**SUPPLIED MATERIAL**
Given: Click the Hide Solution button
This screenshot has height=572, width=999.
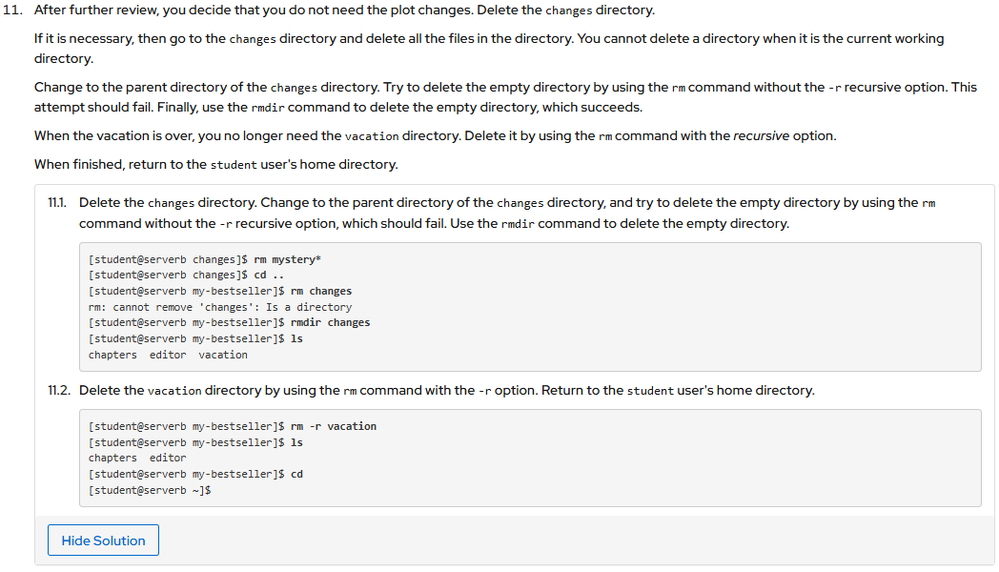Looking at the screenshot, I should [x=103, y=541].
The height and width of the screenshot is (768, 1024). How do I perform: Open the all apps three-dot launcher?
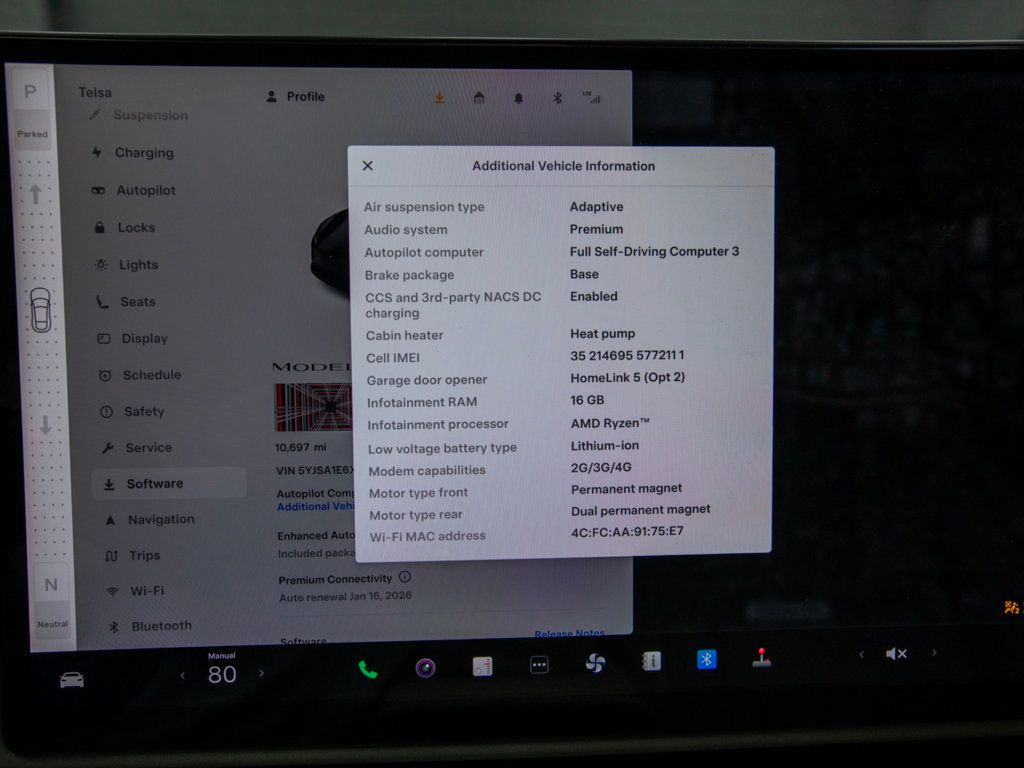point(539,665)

**WHAT YOU SHOULD DO**
Retype everything in the entries above exactly. The pictures are to be omitted.

**RESULT**
Given: Click the Hide Solution button
This screenshot has height=572, width=999.
Looking at the screenshot, I should [x=103, y=541].
The height and width of the screenshot is (768, 1024). How do I perform: Open the all apps three-dot launcher?
point(539,665)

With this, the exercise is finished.